María del Mar Hinojosa poses with a flamenco dress and fan in her store The Pure Flamenco.

Continuing Education student is sewing her future

March 25, 2016 | San Diego Community College District

Maria del Mar Hinojosa enrolled at San Diego Continuing Education to learn how to sew. A little more than a year later, she is creating elaborately designed skirts and shawls at her newly opened flamenco store. 

“The initial objective was to learn how to sew so I could make my own skirts for flamenco dancing,” said Maria, a flamenco dancer who began formal training 25 years ago and has been teaching flamenco for the past 18. “Flamenco skirts are expensive and there are not a lot of places here where you can buy them. After I took my first class, I liked it so much and I was learning so much that I kept taking classes. I wanted to learn everything.”

Within a year, Hinojosa had earned a certificate in Sewn Product Business. In January, she opened The Pure Flamenco Store, a Liberty Station shop offering mantones, mantoncillos, flecos, skirts, and more that were stitched together by Hinojosa, who also offers flamenco classes in a nearby studio.

Her success has attracted a following of admirers along the way.

“María came to Continuing Education with the full purpose of expanding her knowledge,” said Jeanne Reith, who was among Hinojosa’s instructors. “When María saw what she was capable of producing, she became more and more inspired. Her dream took shape and she stepped forward and embraced it.”

Hinojosa’s road to The Pure Flamenco Store began in Monterrey, Mexico, where she grew up and began studying flamenco while earning a college degree and launching a career as an architect and urban designer for Casas Javer, a planned community development firm. She later tired of the work, though, and used her entrepreneurial skills to open her own stationery business.
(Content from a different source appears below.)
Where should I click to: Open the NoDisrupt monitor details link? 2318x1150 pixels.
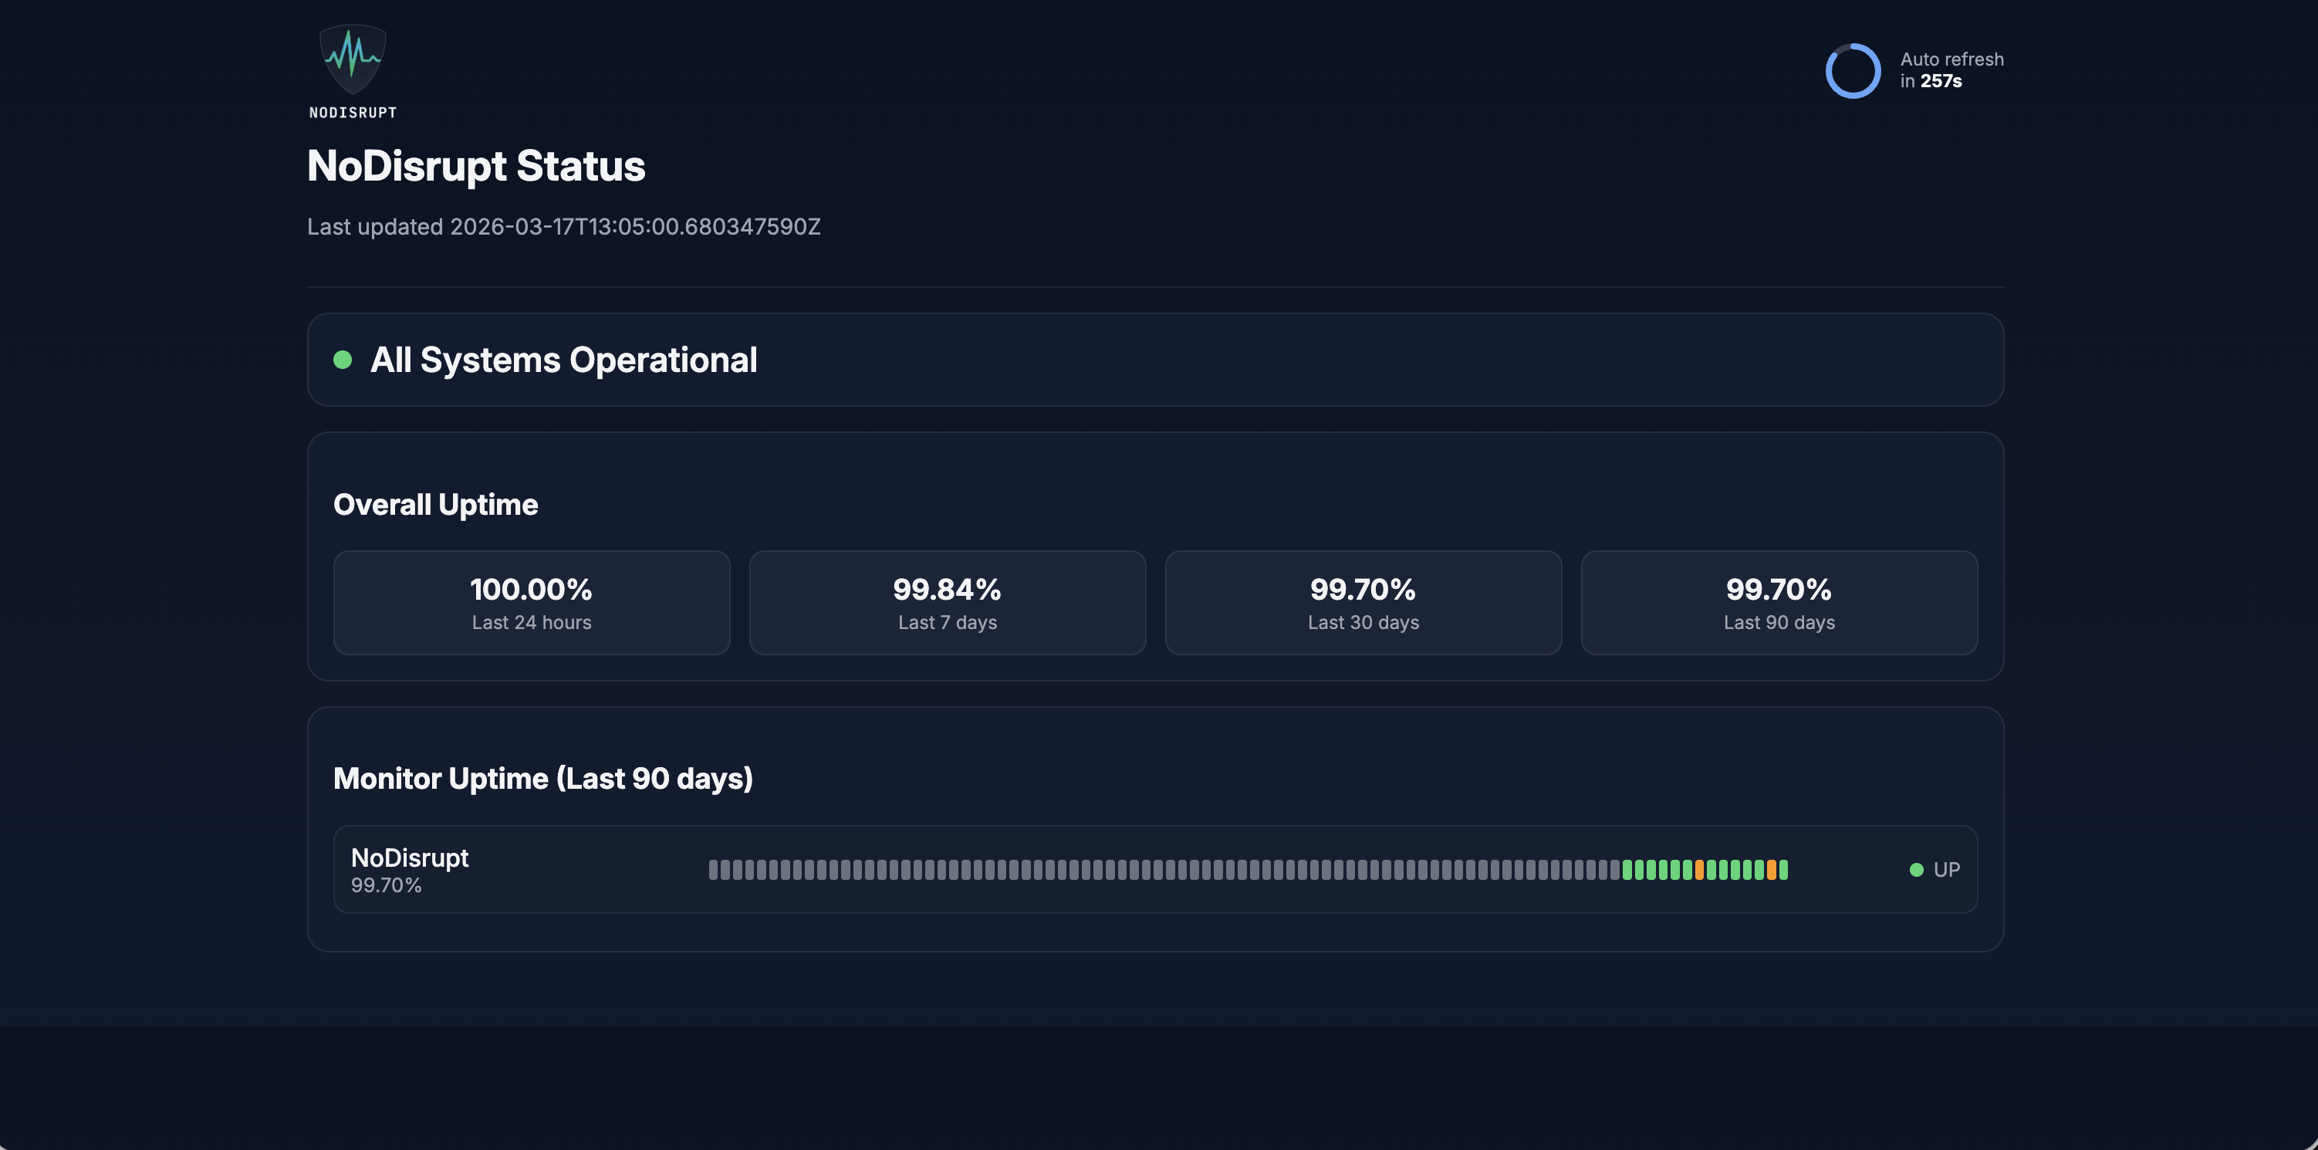(x=410, y=857)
Her future changed again when she married a software developer from Connecticut and the couple moved to San Diego.

That’s when Hinojosa decided it was time to learn how to sew.  Hinojosa’s inspiration to take sewing classes at Continuing Education’s West City Campus came from her mother, who long ago had enrolled in community college courses while living in Houston. “She told me to look at the community colleges in the area,” Hinojosa said.
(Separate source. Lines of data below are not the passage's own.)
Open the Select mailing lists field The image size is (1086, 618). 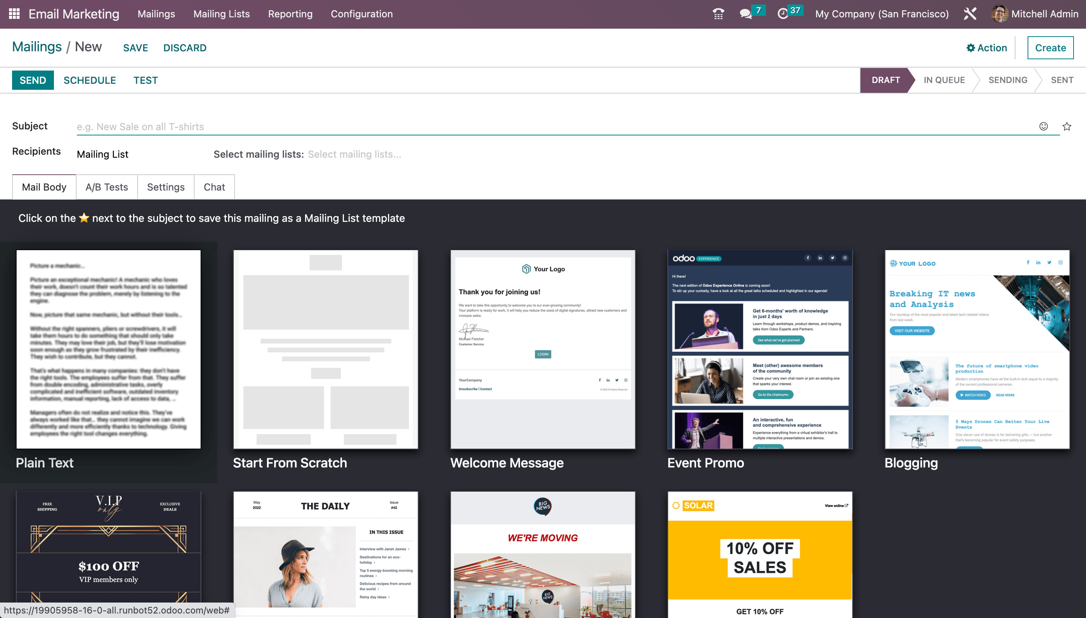tap(354, 155)

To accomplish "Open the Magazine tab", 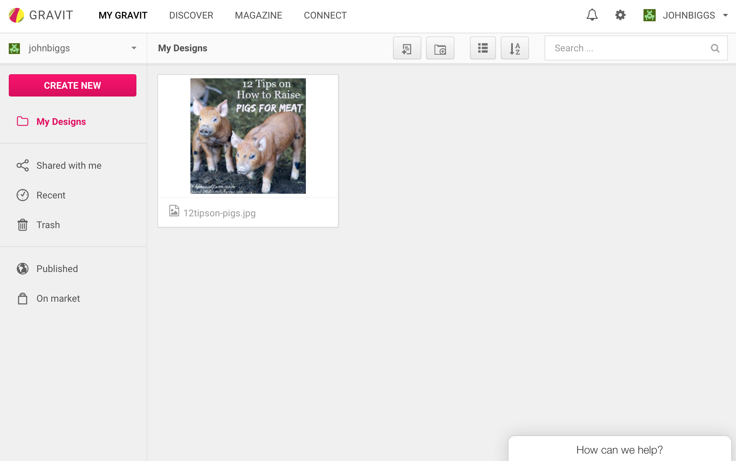I will pyautogui.click(x=258, y=15).
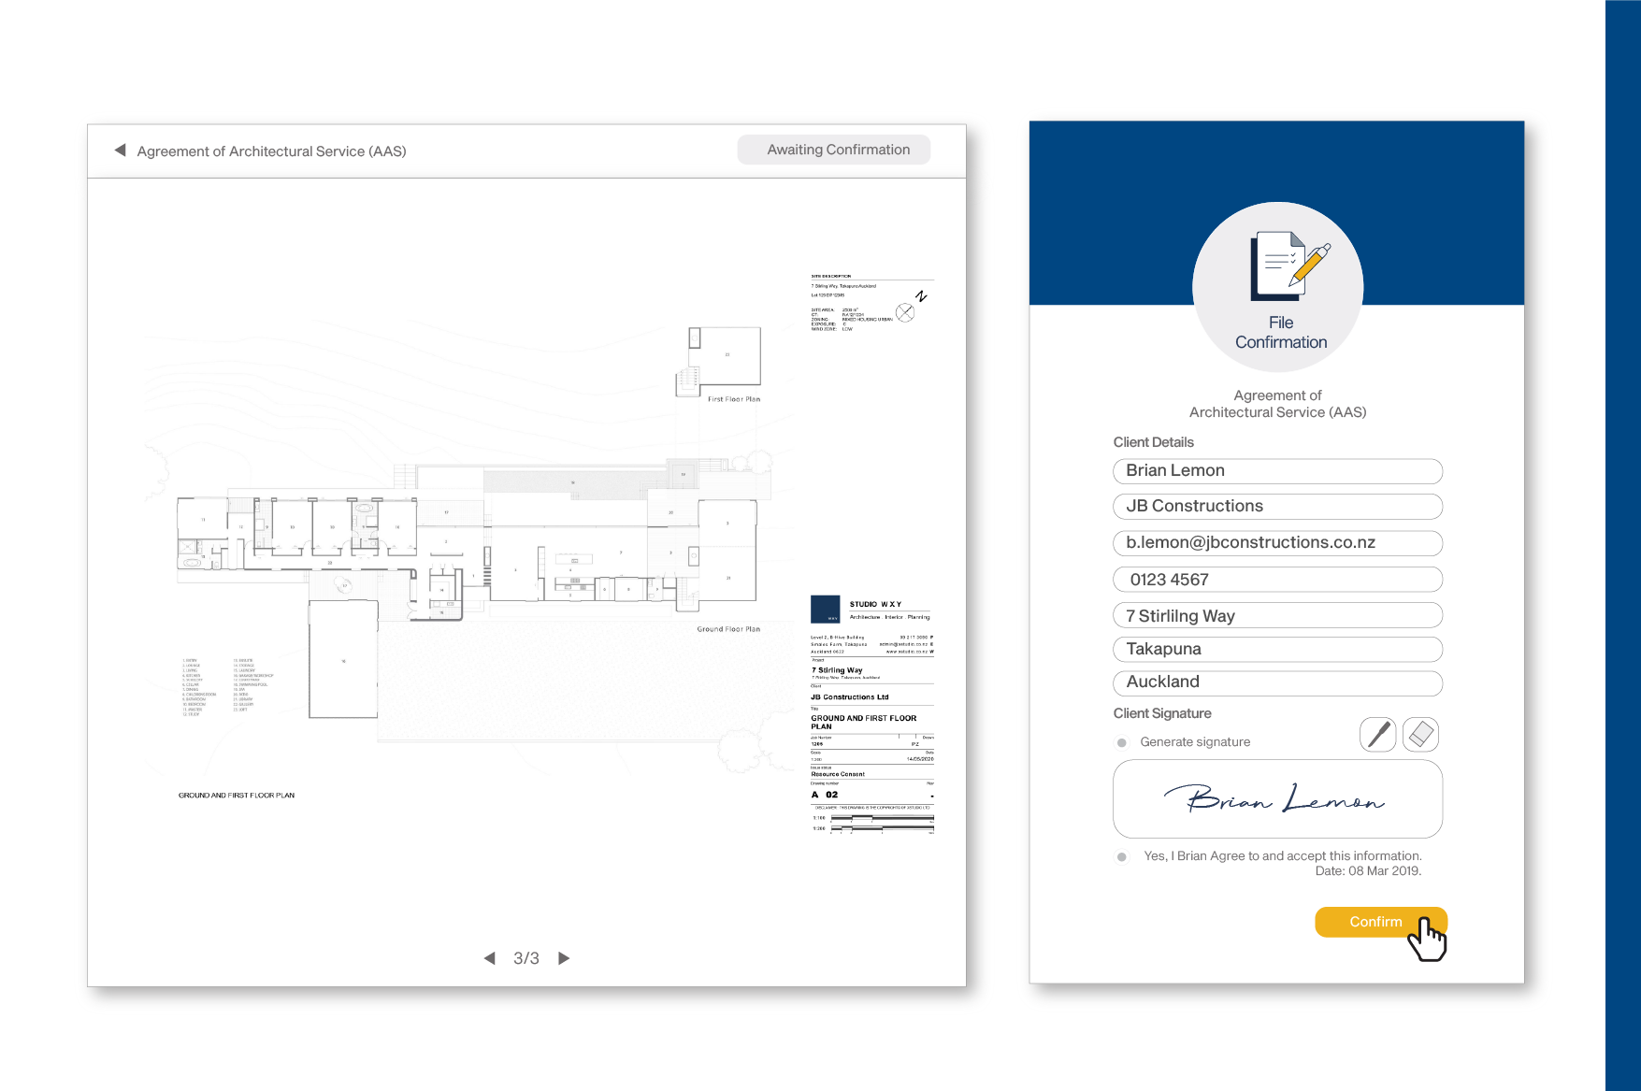This screenshot has width=1641, height=1091.
Task: Click the phone number field showing 0123 4567
Action: tap(1277, 579)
The courses she took at Continuing Education’s West City Campus include Tailoring (both classic and contemporary); Fundamentals of Pattern Making; Sewing Fundamentals; and Sewing like a Professional.

Sewing instructor Shirley Pierson is glad Hinojosa enrolled in the program.

“In the classroom I saw a woman who possessed motivation and a passionate curiosity in her endeavors,” Pierson said. “She not only followed directions and learned, but she explored beyond the required to accomplish her goals.  She did this all in a balanced way, as I know she had a full schedule of commitments in her life. She rocked the classroom!”

San Diego Continuing Education is the adult education division of San Diego Community College District and is one of the oldest and largest noncredit institutions in the nation.  Classes are offered at no cost, and approximately 45,000 students are served each academic year at six main campuses and several community locations.

Hinojosa said she couldn’t believe the quality of the Continuing Education program.

“They have everything,” she said. “All the equipment and modern sewing machines --everything. It’s an amazing program. Crazy amazing. And the teachers are incredible, too.”

Hinojosa, who lives in University City, also met people coming from a variety of backgrounds enrolled in the sewing courses.

“I found a lot of people who were not happy with their job or what they were doing and maybe wanted to take their hobby and turn it into a career,” she said. “And I found a lot of people who were just kind of bored and wanted to learn something new and make new friends.” 

Reith, who is also an award-winning costume designer at Lamb’s Players Theatre, said Hinojosa serves as an inspiration to many.

“María had a dream, and she made it into a reality,” said Reith. “I am so honored to have been part of that process.”

 

María del Mar Hinojosa poses in her store The Pure Flamenco.